Set down only the lines from the one containing "Where should I" through the final line of the entries below, exactly as they stand, with no pictures.
AVAILABLE RECORDS Start Marker
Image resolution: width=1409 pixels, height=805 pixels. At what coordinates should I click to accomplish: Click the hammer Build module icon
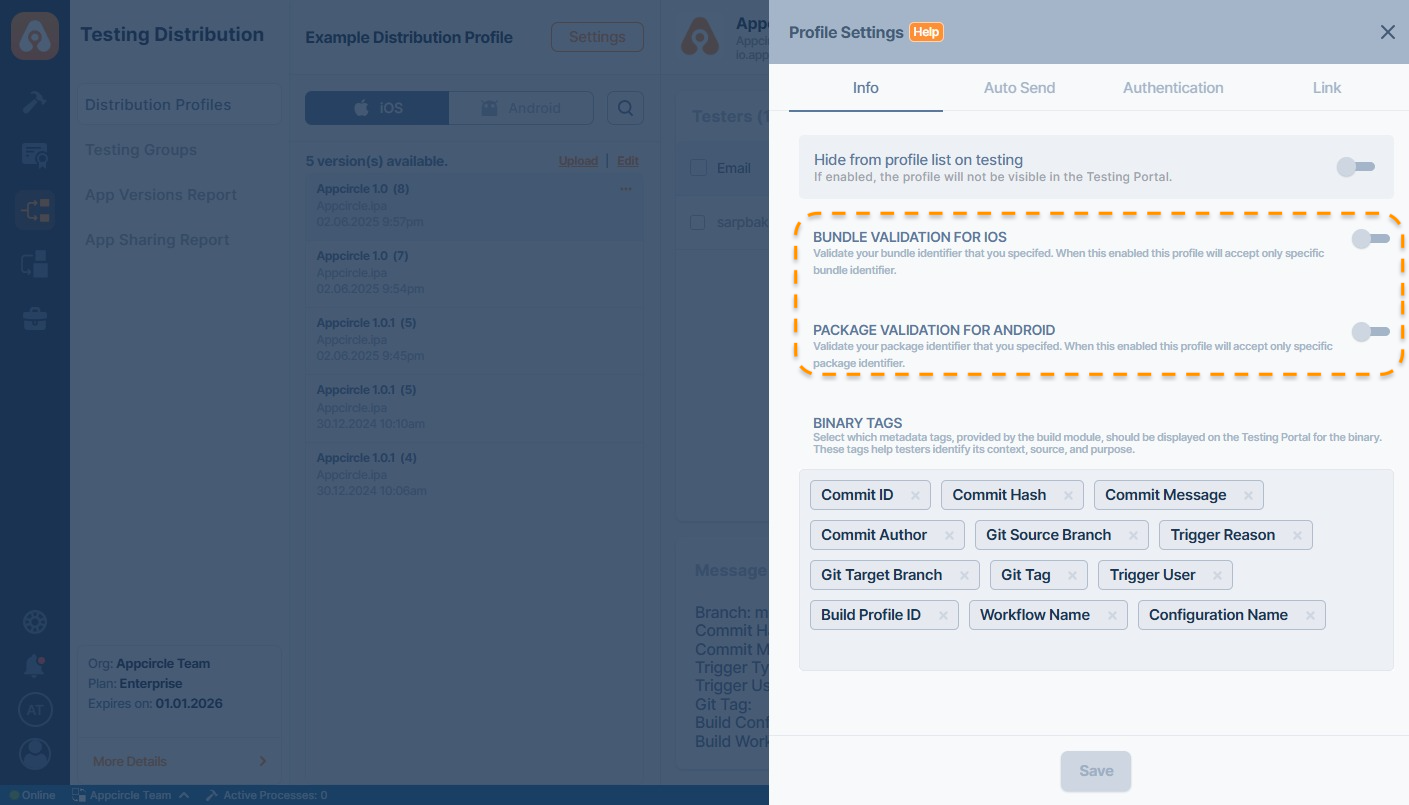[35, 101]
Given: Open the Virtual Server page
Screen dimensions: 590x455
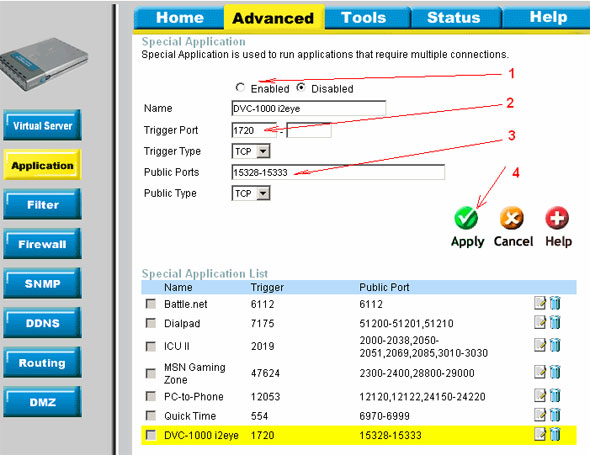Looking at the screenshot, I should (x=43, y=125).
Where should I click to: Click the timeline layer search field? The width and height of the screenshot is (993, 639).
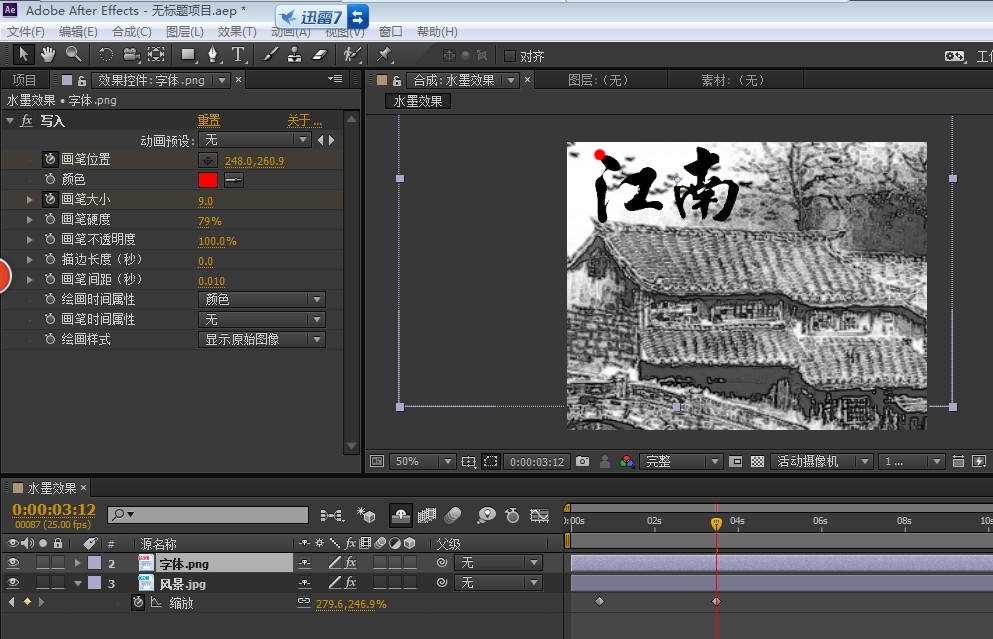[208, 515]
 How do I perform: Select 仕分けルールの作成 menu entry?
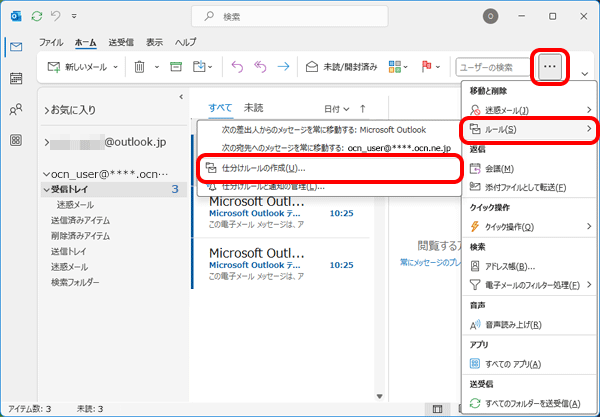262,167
AVAILABLE RECORDS End Marker
ANSWER SECTION:
Where should I click to: Click the timeline layer search field? The width and height of the screenshot is (993, 639).
[208, 515]
 How do I perform: Select 仕分けルールの作成 menu entry?
262,167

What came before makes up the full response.